Kate Kirkpatrick, who wrote Becoming Beauvoir in 2020, wrote “Love is a joint project” in Aeon that same year. Beauvoir’s chapter foregrounds the grim reality women faced in the 1940s — their lack of rights, their absence of agency, their only hope drown themselves in love, to suppress their claim to being human in favour of fusing with a male “sovereign subject.”
But Kirkpatrick focuses on the joint project of authentic love. This contrasts with two alienated forms of “failed love” which Beauvoir identifies, namely narcissism and devotion. In any relationship, one can be too self-centred or too selfless — and both are forms of selfishness which preclude an equal partnership.

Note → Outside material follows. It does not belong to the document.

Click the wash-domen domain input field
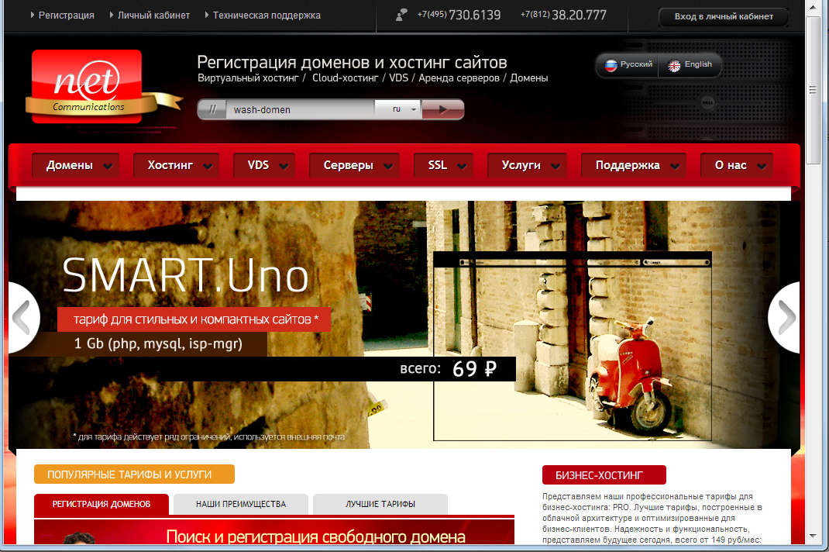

The contrast between love and alienation will be the topic of our salon.
What are these salons?
A salon is a gathering for discussion, reading, and (historically) music. They first took off in Italy and France in the 17th Century, peaking in the 18th Century and arguably ending with the French Revolution. There was a subsequent resurgence in Paris in the 1920s, perhaps more familiar to those of us alive today, involving figures like Gertrude Stein, Hemingway, and Picasso.

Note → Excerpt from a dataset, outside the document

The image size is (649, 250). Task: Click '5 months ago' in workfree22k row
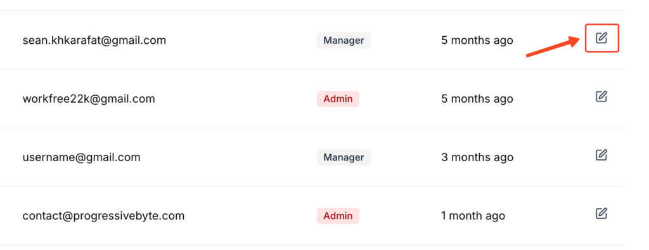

If you’re interested in the history of salons, my friend Justine wrote a book called The Beautiful Soul about the same philosophical phenomenon in early 19th century Germany, which sought to emulate the intellectual ardour and general character of Goethe.
I have hosted Interintellect salons since 2020, first online and now in-person. They are inclusive, energetic, and friendly conversations around a given topic. While there is not normally music, the vibes are great. People attend to learn and connect, not to show off or argue.
What else are you reading?
I’m glad you asked. This week, I read Zorba the Greek in three days, for my book club. Last week, on Michael Tanner’s advice, I read Nietzsche’s first book, The Birth of Tragedy, in four.
The Birth of Tragedy begins at a spanking pace, and the momentum never lets up. It is a good idea to read it for the first time as fast as one can, ignoring obscurities and apparent diversions from the central argument. […] Such an initial reading certainly involves taking a lot on trust, but to subject it to critical scrutiny the first time through is a recipe for irritation and ennui. It is important to get the sense of flux which the book possesses and which is to some extent also its subject-matter.
— Michael Tanner, Nietzsche: A Very Short Introduction (2000)
Both The Birth of Tragedy (1872; revised 1886) and Zorba the Greek (1946) are about the tension between two strategies for life which I describe in my book, Neither/Nor.
For Nietzsche, Apollonian art represents something else: the Homeric epic depicts the Trojan War; the sculpture depicts the draped woman. Dionysian art, by contrast, simply is — or better, does its thing. Traditional non-lyrical music is Dionysian. It expresses and embodies its own life energy without reference to anything else. In my reading, the former strives towards truth, and the latter strives towards life.
Nietzsche inherits and modifies this distinction from his textual educator, Schopenhauer, for whom the world can be understood in two ways: via the will (Nietzsche’s Dionysus) or via representation (Nietzsche’s Apollo). For Schopenhauer, the will is Kant’s noumenon, the “thing-in-itself,” the way reality “really is,” as opposed to the representation to be found in the phenomenon, the abstractions we form on the basis of our senses.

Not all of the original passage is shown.